Technically, we remained on the gold standard; individuals were still free to own gold, and gold continued to be used as bank reserves. But now, in addition to gold, credit extended by the Federal Reserve banks (“paper” reserves) could serve as legal tender to pay depositors. When business in the United States underwent a mild contraction in 1927, the Federal Reserve created more paper reserves in the hope of forestalling any possible bank reserve shortage.

More disastrous, however, was the Federal Reserve’s attempt to assist Great Britain, who had been losing gold to us because the Bank of England refused to allow interest rates to rise when market forces dictated (it was politically unpalatable). The reasoning of the authorities involved was as follows: If the Federal Reserve pumped excessive paper reserves into American banks, interest rates in the United States would fall to a level comparable with those Great Britain; this would act to stop Britain’s gold loss and avoid the political embarrassment of having to raise interest rates.
****************
- YOUR OBJECTIVE -
Rewrite the passage on the gold standard starting at "Technically, we remained" and ending at "bank reserve shortage.", with "mild contraction" changed to "modest contraction".

- DATASET EXTRACT -
****************
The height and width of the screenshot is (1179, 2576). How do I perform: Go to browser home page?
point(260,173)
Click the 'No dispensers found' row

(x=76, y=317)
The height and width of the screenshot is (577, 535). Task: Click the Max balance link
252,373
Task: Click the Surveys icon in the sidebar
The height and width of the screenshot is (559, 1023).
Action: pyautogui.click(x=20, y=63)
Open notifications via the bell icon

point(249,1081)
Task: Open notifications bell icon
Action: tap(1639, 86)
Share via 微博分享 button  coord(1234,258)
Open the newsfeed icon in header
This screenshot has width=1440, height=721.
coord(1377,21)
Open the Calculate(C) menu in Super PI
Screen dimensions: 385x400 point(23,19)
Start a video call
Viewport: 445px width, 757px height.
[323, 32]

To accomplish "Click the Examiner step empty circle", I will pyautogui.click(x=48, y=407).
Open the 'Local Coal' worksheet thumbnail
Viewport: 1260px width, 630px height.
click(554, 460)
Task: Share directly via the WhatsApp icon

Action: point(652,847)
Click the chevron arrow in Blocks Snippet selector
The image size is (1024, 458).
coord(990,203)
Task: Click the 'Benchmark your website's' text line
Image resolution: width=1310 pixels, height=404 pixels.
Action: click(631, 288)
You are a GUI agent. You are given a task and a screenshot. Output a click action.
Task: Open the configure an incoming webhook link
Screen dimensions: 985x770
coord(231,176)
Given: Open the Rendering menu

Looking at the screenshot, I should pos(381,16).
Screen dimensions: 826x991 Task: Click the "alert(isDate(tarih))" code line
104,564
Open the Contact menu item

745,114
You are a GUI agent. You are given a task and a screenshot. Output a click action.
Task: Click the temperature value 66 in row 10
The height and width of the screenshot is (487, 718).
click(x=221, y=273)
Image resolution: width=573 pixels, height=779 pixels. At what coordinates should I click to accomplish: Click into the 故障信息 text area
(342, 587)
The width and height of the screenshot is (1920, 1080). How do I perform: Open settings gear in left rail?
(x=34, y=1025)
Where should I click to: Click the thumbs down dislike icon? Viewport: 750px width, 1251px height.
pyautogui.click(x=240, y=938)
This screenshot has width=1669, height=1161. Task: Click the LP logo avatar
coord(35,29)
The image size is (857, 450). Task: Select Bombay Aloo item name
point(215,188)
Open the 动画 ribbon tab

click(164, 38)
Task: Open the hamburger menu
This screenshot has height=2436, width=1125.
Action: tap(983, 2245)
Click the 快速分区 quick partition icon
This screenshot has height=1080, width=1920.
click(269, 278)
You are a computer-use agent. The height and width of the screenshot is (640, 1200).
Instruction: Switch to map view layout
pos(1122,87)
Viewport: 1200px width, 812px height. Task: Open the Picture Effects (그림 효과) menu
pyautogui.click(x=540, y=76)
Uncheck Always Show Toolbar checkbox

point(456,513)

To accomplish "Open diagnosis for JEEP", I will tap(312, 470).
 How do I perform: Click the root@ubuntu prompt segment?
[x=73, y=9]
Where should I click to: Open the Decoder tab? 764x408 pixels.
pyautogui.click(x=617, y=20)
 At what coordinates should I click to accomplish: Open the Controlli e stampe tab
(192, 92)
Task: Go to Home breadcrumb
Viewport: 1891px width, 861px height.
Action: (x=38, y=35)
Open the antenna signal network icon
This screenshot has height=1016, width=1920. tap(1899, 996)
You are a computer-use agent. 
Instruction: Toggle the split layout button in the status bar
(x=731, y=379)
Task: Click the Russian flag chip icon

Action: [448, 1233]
****************
- WRITTEN RESPONSE -
Technically, we remained on the gold standard; individuals were still free to own gold, and gold continued to be used as bank reserves. But now, in addition to gold, credit extended by the Federal Reserve banks (“paper” reserves) could serve as legal tender to pay depositors. When business in the United States underwent a modest contraction in 1927, the Federal Reserve created more paper reserves in the hope of forestalling any possible bank reserve shortage.